━━ 文章节选 ━━

英国对欧盟的“离婚”摊牌?

2015-05-14 16:53于海洋
中国新闻周刊 2015年20期
关键词:离婚卡梅伦欧洲

于海洋

如果说欧盟像一个家庭,那么英国就像一个每日唠叨不休的主妇,她和其他家庭成员的关系都很紧张,虽然理由各异,但总归是看谁都不顺眼,想要改变现状又无从下手。最终,在自负和挫败感的交织下,想和固执的丈夫、桀骜不驯的小叔子、强势不放手的婆婆摊一下牌:“我可以离婚吗?”

英国女王伊丽莎白二世5月27日宣布,英国保守党政府计划在2017年底前就英国欧盟成员国地位进行公投的法案,将给出一个答案。

英国的心态其实是,期望家人能耐心和真诚地询问,“你究竟怎样才能不离开?”但是家庭成员的回答让人更加失望——婆婆的回答是“收回你的话,我们原谅你”(默克尔:在英国进行退出欧盟的公投前,德国还视其为建设性合作伙伴);小叔子的回答是“找找自己的问题”(法国外长法比尤斯:比如英国人加入了足球俱乐部,我们不能在比赛进行当中说现在我们改玩橄榄球);丈夫则习惯性地对妻子的苦闷视为不见,却转而指责妻子唠叨却不做家务(欧盟委员会主席巴罗佐:英国人对欧债危机视而不见)这样的婚姻还如何维持呢?

世界国家而非欧洲国家

主妇对丈夫的不满是真实的,但是否真下定了决心却也未必,毕竟共同生活了这么些年。

欧洲一体化的梦想可以追溯至中世纪教士当国时代,彼时教会统治欧洲人的精神世界,世俗社会则掌握在手握宝剑的领主和骑士之手。豪强林立的欧洲无日不战,使以教士为主的欧洲知识阶层大为苦恼,将精神世界和政治版图都置于上帝之手变成社会声音中的主流,深刻印在欧洲人的大脑深处。

教皇退出政治舞台后,欧洲连形式上的统一也无法维持。无论贵族王室,还是资产阶级政党,都无力改变欧洲大陆生灵涂炭的局面,直至两次世界大战,欧洲在内耗中流尽了最后一滴血,将全球霸主地位拱手让给美利坚。痛定思痛之下,英伦大陆的政治家才做出决断,以决定性的举措彻底摆脱混战泥潭。

━━━
━━ 原始资料 ━━

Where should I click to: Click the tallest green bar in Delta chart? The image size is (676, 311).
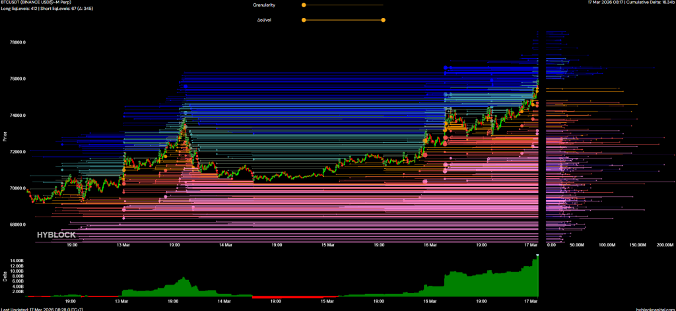tap(537, 276)
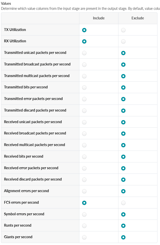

━━━

● 要做的事
1/ 把这篇讲英国和欧盟关系的文章从“欧洲一体化的梦想可以追溯至中”开始一直到“定性的举措彻底摆脱混战泥潭。”的部分再写一遍，并把里面的“骑士”换成“武士”。
2/ 接着这篇讲英国和欧盟关系的文章往下写，从它停下的地方续上去。
这些材料用不着看。

● 各题答案
1/
欧洲一体化的梦想可以追溯至中世纪教士当国时代,彼时教会统治欧洲人的精神世界,世俗社会则掌握在手握宝剑的领主和武士之手。豪强林立的欧洲无日不战,使以教士为主的欧洲知识阶层大为苦恼,将精神世界和政治版图都置于上帝之手变成社会声音中的主流,深刻印在欧洲人的大脑深处。

教皇退出政治舞台后,欧洲连形式上的统一也无法维持。无论贵族王室,还是资产阶级政党,都无力改变欧洲大陆生灵涂炭的局面,直至两次世界大战,欧洲在内耗中流尽了最后一滴血,将全球霸主地位拱手让给美利坚。痛定思痛之下,英伦大陆的政治家才做出决断,以决定性的举措彻底摆脱混战泥潭。

2/
有意思的是,1945年第一个提议重建欧洲合众国的人正是当时的英国首相丘吉尔。以英国二战艰苦卓绝对抗纳粹的功勋再加上丘吉尔的声望,丘吉尔的倡议自然广受欢迎。丘吉尔的一段话奠定了英国与梦想中的欧洲合众国关系的基调:“我们需要建立某种欧洲合众国。为把这项急迫的任务完成好,法国与德国应当和解,英联邦、强大的美国,而且我诚恳地希望还有苏联,一道应该成为新欧洲的朋友和保证人……”

原来,在丘吉尔看来,合众国是欧洲大陆的合众国,而英国和美国、苏联一样,根本就是一个世界性的国家而非欧洲国家。这种看似友好实则将自己置于保护者地位的态度符合大英帝国过去几百年的光荣传统,虽然英国人接受起来毫无困难,但欧洲大陆听起来则无比刺耳。最终,法国接过了一体化的大旗。1951年4月18日《欧洲煤钢联营条约》签订,欧洲联合开始由观念和梦想走向实践。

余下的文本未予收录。